Photometry by the Sloan Digital Sky Survey has characterized as an uncommon K-type asteroid, which is typically seen among members of the Eos family in the asteroid belt.

=== Rotation period ===

In October 2002, a rotational lightcurve of this asteroid was obtained from photometric observations by Italian astronomer Gianluca Masi at the Campo Catino Astronomical Observatory . Lightcurve analysis gave a well-defined rotation period of 4.823 hours with a brightness amplitude of 0.52 magnitude (U=3).

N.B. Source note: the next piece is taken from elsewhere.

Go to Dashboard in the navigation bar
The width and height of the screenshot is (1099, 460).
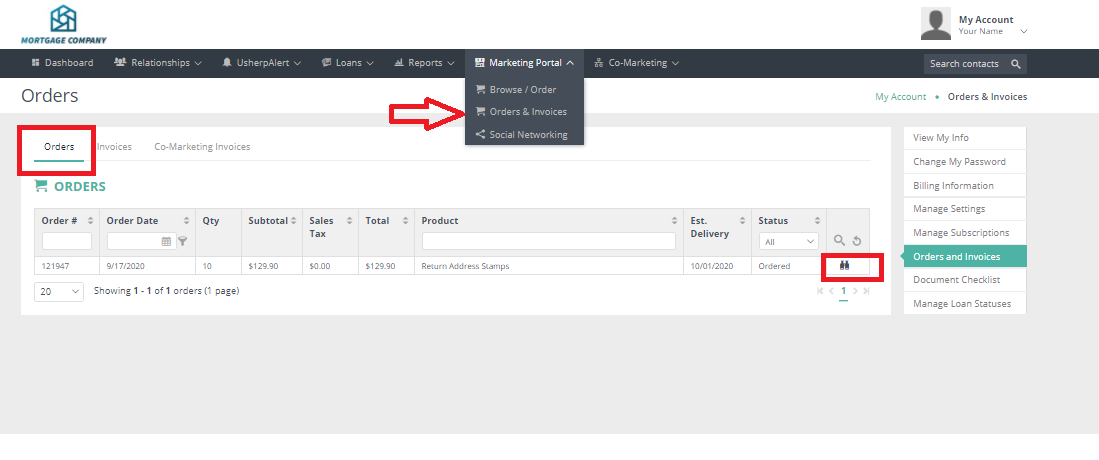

=== Diameter and albedo ===

According to the survey carried out by the NEOWISE mission of NASA's Wide-field Infrared Survey Explorer, this asteroid measures 1.06 kilometers in diameter and its surface has an albedo of 0.14, while the Collaborative Asteroid Lightcurve Link assumes a standard albedo for stony asteroids of 0.20 and calculates a diameter of 0.897 kilometers based on an absolute magnitude of 17.6.

== Numbering and naming ==

This minor planet was numbered by the Minor Planet Center on 2 April 2007 (M.P.C. 59337). As of 2018, it has not been named.